SELECTION:
=======

I don't know if anyone has tried this, but a solution I like for adding dissimilar batteries is to break the battery up into blocks that are linked in series, with each block being, let's say, 50 volts. Maybe the stock battery has five of these in series for 250 volts.

If you add more blocks, it exceeds the voltage specifications. So what happens is that each block has a contactor (i.e. a big relay) that can bypass that block; it just looks like a 0-volt battery when enabled.

Supposing you add two extra blocks for a long trip. Then you have a scheduler that disables two blocks at a time on a rotating schedule, so it always has 250 volts. If the added blocks have more amp-hours than the OEM blocks, that's fine: they'll just be enabled for a longer duration. Rotating batteries in and out can be done in a way that keeps their voltages roughly equal with each other as they're depleted.

Maybe this is too complicated and too much of a hassle to be worth it in general (as opposed to just building a car with a big battery to begin with). I'm also not sure if typical relatively-inexpensive contactors can tolerate being switched on and off every few minutes while under load.

On the plus side, you could probably just have a few kinds of generic "extra" batteries that work in a wide range of vehicle as long as they can handle the required current. They wouldn't have to be an exact match for what's already in the car.

Tesla had a demo for a battery pack replacement station [1, 2013], but I guess it never went anywhere.

[1] https://www.youtube.com/watch?v=H5V0vL3nnHY

ianai
The crazy thing is the economic trade off here. Those batteries are around half the cost of the car. So splitting the two would make the car that much cheaper while the battery could be like a lease program.
foobarian
This would really get me to switch to one - just paying for the car sans battery, and having battery swap stations. Sadly the available charging infrastructure is a nonstarter for me. I don't have a big house or a garage so even charging off of 120v plugs does not work.

=======

DATA:
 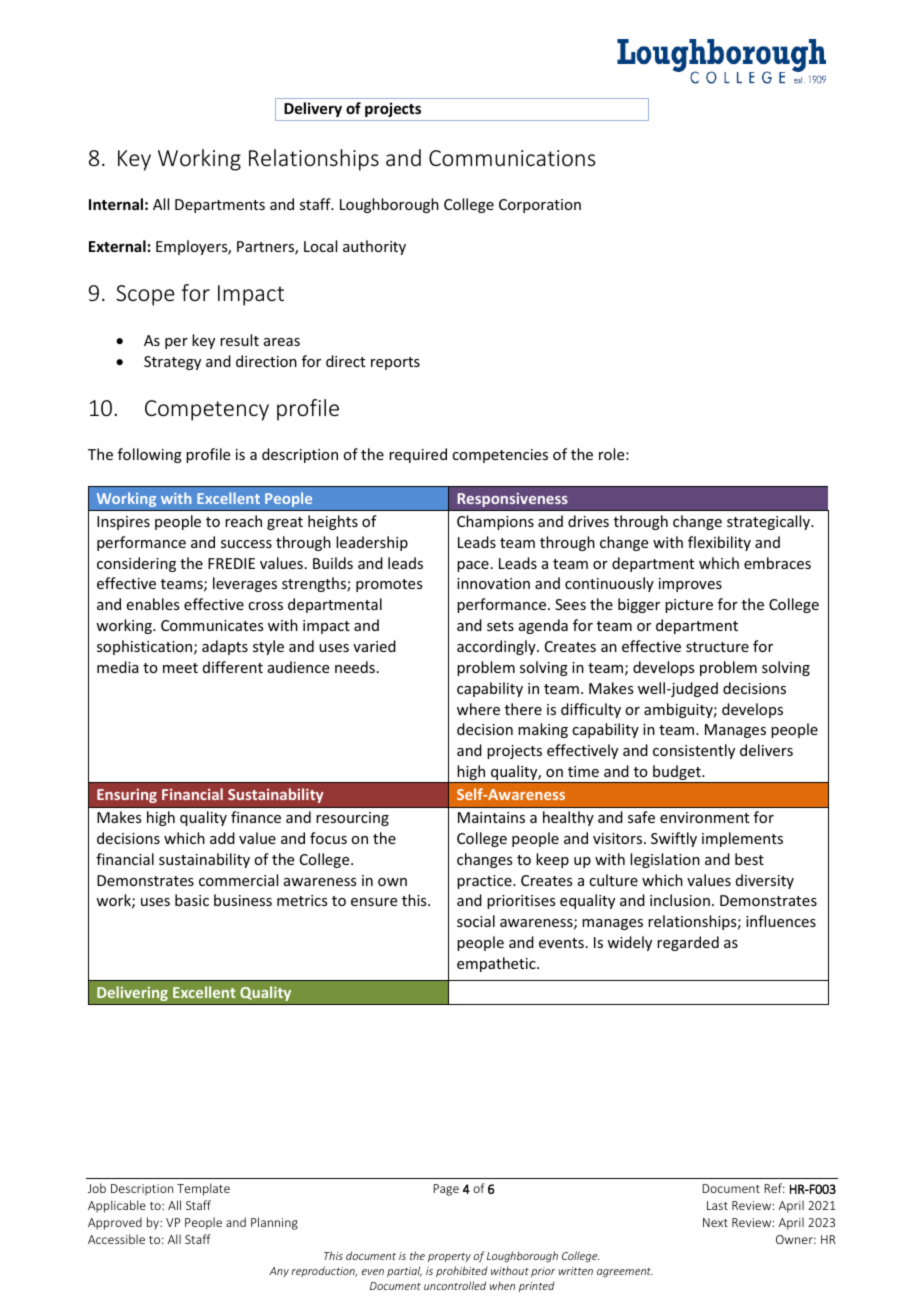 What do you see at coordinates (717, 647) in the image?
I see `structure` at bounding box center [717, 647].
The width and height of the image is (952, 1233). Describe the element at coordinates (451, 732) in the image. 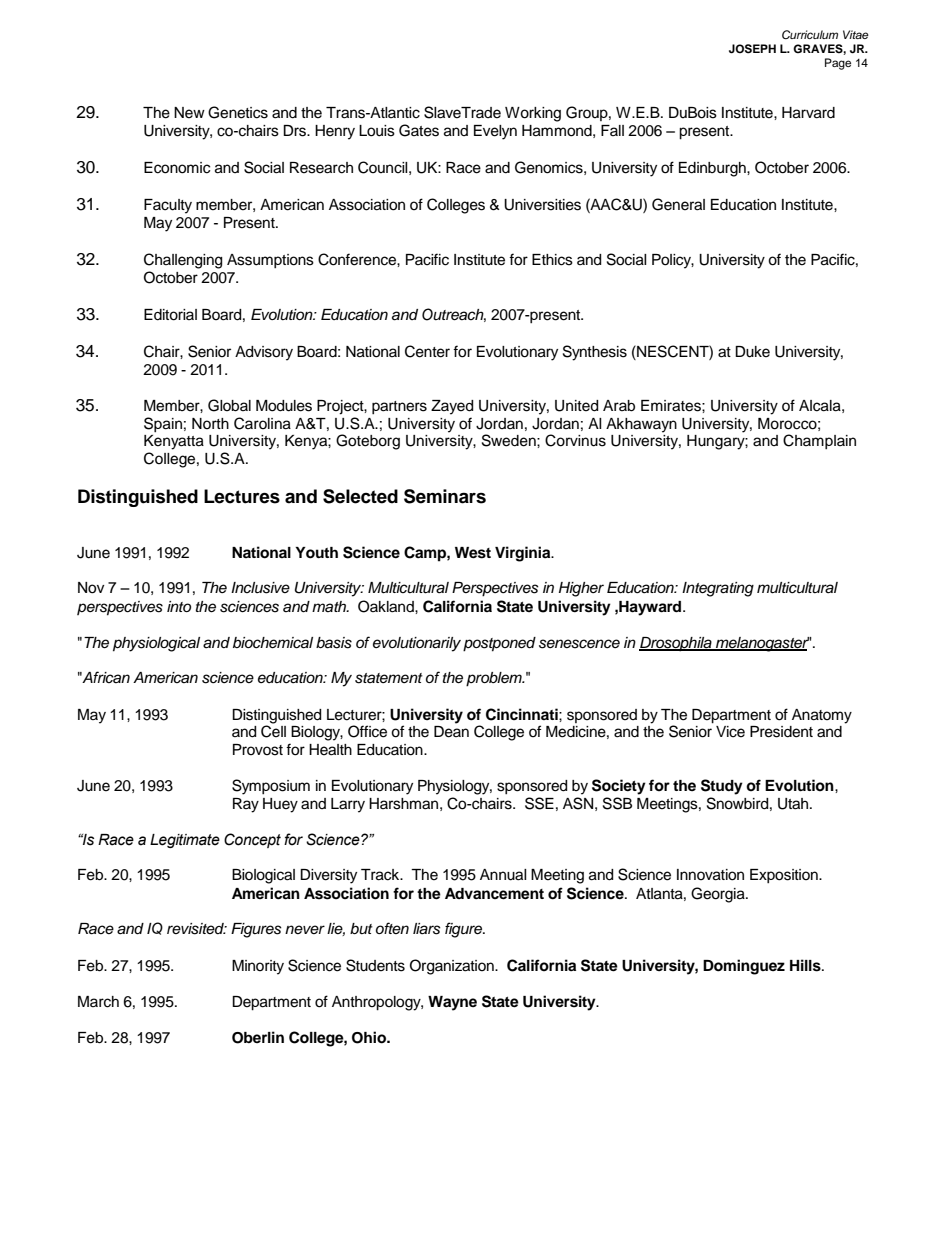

=======

SET OF TASKS:
1: In the battery discussion, how many volts would each block be, by the example given?
2: Revise the stretch of the battery discussion from "Maybe this is" through "never went anywhere.", changing "generic" to "standard".

COMPLETE ANSWERS:
1: 50 volts

2:
Maybe this is too complicated and too much of a hassle to be worth it in general (as opposed to just building a car with a big battery to begin with). I'm also not sure if typical relatively-inexpensive contactors can tolerate being switched on and off every few minutes while under load.

On the plus side, you could probably just have a few kinds of standard "extra" batteries that work in a wide range of vehicle as long as they can handle the required current. They wouldn't have to be an exact match for what's already in the car.

Tesla had a demo for a battery pack replacement station [1, 2013], but I guess it never went anywhere.